While many companies recognize that active executive sponsorship is a top driver of project or program success, they often do little to equip executive sponsors on how to do it well.
We frequently work with senior leaders to help bridge this gap—whether it’s finding new tactics for specific challenges or simply validating what they already know.
Here, we share with you our best insights gleaned from decades of collective experience in helping executive sponsors advocate more effectively for their business continuity and crisis management programs.
Why a Good Executive Sponsor is Crucial to Your Business Continuity and Crisis Management Program
Starting a business continuity and crisis management program involves a lot more than buying new software and filling in business continuity plan templates.
If you want your program to really work—and who doesn’t when the next boom hits—you need to have several things in place, including:
- A business impact analysis (BIA) to assess your company’s current resilience needs and capabilities
- Business continuity plans to instruct your recovery of critical business processes
- A crisis management framework to provide a unified approach to incident escalation, communication, and decision making
- A lifecycle process for growing and improving your program to full maturity
Still, your plans, assessments, and frameworks are only as effective as those people tasked with carrying them out. That’s why your program should also emphasize having clearly delineated roles and responsibilities for everyone from top management to frontline employees.
Among those roles and responsibilities, the executive sponsor and steering committee are two of the most important. They ensure that your business continuity and crisis management program is strategically aligned with and making progress towards your organization’s resilience objectives.
The executive sponsor, typically someone at the general counsel, COO, CIO, CTO, or equivalent level, plays an especially pivotal role. They have direct oversight of the continuity planning program and usually chair the business continuity steering committee. But more importantly, their direct and unfettered access to the C-Suite can help you win credibility for your program across organizational silos and get the buy-in and resources you need for program success.
Want to learn more about Business Continuity?
Our Ultimate Guide to Business Continuity contains everything you need to know about business continuity.
You’ll learn what it is, why it’s important to your organization, how to develop a business continuity program, how to establish roles & responsibilities for your program, how to get buy-in from your executives, how to execute your Business Impact Analysis (BIA) and Business Continuity Plans, and how to integrate with your Crisis Management strategy.
We’ll also provide some perspectives on how to get help with your program and where to go to learn more about Business Continuity.

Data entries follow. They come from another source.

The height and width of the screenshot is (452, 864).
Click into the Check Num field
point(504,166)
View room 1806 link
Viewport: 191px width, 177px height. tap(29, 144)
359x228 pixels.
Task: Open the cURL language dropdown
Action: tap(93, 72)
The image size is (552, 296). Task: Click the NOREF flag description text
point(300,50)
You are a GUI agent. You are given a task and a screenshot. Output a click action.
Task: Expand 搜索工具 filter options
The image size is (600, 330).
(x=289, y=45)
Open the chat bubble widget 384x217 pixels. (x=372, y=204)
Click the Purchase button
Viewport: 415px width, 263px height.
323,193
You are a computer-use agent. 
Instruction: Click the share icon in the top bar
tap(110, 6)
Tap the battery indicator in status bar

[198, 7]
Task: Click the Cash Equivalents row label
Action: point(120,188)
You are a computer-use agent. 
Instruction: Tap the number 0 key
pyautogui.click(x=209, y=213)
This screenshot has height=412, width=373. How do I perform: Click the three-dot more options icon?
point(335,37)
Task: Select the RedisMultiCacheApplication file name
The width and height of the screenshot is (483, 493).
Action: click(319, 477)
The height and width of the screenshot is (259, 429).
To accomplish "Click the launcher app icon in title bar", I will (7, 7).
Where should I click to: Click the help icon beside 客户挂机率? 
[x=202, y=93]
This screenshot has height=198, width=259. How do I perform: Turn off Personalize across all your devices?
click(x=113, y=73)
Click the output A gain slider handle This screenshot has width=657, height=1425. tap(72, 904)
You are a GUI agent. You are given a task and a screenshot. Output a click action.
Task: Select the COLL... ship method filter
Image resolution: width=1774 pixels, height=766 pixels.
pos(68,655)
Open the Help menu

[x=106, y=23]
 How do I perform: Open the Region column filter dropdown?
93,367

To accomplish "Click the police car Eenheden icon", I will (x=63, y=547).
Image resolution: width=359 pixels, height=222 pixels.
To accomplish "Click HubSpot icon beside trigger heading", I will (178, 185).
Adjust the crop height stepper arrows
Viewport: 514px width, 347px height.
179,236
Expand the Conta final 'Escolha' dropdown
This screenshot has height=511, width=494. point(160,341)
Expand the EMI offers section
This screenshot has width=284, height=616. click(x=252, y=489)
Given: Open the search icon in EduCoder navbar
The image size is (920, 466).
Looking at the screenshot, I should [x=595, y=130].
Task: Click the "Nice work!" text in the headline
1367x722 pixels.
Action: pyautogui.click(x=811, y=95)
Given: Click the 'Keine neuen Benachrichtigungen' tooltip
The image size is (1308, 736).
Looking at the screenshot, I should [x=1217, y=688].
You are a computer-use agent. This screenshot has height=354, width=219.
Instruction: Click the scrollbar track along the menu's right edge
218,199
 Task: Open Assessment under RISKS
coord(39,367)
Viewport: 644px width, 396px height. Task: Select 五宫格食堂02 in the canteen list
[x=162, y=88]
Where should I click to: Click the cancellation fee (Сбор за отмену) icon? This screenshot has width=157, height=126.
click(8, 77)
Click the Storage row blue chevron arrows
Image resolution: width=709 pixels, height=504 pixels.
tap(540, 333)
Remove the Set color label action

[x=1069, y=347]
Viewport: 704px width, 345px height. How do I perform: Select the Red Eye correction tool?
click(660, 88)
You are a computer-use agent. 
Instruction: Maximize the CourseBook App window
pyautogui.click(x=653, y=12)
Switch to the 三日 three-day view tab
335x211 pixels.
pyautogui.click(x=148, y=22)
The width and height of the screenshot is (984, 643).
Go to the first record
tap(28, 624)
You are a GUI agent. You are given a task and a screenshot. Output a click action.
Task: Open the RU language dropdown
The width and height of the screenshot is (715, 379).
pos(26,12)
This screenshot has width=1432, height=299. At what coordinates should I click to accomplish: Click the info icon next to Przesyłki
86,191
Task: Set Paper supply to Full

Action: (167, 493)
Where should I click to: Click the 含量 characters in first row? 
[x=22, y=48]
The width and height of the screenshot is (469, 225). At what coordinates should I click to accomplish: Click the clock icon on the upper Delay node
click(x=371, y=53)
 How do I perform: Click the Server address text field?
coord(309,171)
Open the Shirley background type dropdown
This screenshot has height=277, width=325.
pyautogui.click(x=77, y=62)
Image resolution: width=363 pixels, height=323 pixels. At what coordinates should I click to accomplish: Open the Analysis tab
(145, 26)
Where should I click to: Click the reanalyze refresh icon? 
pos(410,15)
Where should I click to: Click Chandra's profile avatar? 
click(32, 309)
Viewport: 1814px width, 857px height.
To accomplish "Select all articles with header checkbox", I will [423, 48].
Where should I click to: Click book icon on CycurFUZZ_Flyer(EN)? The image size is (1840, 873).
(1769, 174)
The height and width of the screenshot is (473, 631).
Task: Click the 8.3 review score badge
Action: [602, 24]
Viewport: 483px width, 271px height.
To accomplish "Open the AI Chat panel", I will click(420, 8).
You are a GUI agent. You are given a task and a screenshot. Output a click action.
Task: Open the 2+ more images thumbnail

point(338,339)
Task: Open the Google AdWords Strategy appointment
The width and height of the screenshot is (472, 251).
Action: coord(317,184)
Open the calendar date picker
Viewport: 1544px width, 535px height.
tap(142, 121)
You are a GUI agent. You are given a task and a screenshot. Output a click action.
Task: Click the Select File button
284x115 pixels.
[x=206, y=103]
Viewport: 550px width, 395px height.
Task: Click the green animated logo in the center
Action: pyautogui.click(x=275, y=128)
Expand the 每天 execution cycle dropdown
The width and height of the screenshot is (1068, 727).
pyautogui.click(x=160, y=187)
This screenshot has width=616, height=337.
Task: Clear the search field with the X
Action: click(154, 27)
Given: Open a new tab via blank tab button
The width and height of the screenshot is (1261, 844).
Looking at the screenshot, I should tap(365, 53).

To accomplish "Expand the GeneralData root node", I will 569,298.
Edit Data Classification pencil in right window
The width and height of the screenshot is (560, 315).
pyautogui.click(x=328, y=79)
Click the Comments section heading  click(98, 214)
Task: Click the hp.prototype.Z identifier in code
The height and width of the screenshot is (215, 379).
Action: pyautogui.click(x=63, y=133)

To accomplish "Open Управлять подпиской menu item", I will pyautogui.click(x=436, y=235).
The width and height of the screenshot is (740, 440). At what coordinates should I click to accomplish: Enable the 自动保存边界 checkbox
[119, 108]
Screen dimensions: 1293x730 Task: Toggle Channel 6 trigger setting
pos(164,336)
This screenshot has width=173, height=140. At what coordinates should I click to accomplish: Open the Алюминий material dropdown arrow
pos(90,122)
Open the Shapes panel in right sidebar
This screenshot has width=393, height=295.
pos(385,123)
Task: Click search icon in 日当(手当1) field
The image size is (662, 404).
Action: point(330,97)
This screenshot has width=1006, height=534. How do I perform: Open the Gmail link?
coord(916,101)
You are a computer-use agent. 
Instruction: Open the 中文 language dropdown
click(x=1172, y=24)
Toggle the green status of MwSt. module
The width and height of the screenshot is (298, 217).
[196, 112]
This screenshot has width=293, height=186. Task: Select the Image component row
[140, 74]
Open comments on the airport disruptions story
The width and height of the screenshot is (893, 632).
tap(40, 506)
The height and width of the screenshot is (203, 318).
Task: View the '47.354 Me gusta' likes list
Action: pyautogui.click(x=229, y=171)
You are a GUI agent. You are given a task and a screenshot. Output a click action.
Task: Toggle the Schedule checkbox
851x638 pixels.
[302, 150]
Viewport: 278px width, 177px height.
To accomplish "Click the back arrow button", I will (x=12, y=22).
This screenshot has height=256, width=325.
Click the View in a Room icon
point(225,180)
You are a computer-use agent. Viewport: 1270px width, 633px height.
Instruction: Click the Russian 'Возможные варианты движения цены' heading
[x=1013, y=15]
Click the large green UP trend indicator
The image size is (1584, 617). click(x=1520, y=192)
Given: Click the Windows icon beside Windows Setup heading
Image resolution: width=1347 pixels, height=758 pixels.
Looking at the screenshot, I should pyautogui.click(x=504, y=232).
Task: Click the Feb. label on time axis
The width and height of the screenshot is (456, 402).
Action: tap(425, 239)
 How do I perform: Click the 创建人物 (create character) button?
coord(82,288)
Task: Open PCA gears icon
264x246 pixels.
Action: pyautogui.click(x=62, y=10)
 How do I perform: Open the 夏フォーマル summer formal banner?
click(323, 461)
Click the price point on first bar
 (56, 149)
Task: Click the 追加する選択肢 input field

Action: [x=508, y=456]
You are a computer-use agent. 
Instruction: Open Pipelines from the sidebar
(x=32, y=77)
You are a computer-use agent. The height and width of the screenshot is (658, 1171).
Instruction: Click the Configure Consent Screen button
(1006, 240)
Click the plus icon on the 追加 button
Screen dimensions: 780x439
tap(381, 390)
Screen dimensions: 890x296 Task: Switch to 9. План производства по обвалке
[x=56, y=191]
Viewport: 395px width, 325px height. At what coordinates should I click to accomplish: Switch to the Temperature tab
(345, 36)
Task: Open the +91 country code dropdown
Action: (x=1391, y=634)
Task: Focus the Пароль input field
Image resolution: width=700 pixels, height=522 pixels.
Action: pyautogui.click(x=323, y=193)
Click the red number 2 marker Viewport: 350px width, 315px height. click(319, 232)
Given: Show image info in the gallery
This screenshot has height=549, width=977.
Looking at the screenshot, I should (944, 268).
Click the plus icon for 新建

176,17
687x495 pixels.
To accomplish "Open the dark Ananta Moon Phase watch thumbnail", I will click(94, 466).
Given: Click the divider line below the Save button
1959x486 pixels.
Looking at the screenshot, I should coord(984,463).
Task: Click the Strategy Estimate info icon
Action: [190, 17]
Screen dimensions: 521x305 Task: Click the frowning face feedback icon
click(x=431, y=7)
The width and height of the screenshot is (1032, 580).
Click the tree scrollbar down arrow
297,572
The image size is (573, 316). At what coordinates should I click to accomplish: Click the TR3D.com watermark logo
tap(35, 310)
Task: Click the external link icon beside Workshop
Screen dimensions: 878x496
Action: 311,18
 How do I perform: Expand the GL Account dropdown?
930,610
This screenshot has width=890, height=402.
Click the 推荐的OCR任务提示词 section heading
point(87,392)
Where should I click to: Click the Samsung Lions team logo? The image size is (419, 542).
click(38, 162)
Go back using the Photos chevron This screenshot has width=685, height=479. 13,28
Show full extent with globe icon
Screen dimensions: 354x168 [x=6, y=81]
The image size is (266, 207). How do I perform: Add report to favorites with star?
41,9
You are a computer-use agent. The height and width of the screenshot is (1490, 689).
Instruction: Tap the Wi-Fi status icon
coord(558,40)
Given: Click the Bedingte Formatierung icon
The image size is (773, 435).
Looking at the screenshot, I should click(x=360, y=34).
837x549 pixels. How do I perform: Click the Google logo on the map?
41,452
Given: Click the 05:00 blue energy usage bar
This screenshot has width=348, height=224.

How to be an Effective Business Continuity and Crisis Management Program Executive Sponsor
In addition to defining clear roles and responsibilities for your business continuity and crisis management program, it’s equally important that you select the right person for each role.
What makes for a good executive sponsor?
Contrary to what many business continuity professionals think when they are putting together their team, the executive sponsor’s depth of knowledge isn’t so important as it is that they “get it.” In other words, they should clearly grasp the importance of effective business continuity and crisis management to your organization’s success. And they should also have the skills and capacity to translate that important message across your organization.
If you’re an executive sponsor who has already made the cut, congratulations. You’ve got your work cut out for you. If you’re now wondering “what next” or “how can I do this better,” here are four highly practical ways to make sure you do the job well.
1. Continually look for opportunities to build the case for business continuity
Unlike the ability of a rotten tooth visual to convince your young kids to brush their teeth, demonstrating the value of business continuity and crisis management is admittedly hard.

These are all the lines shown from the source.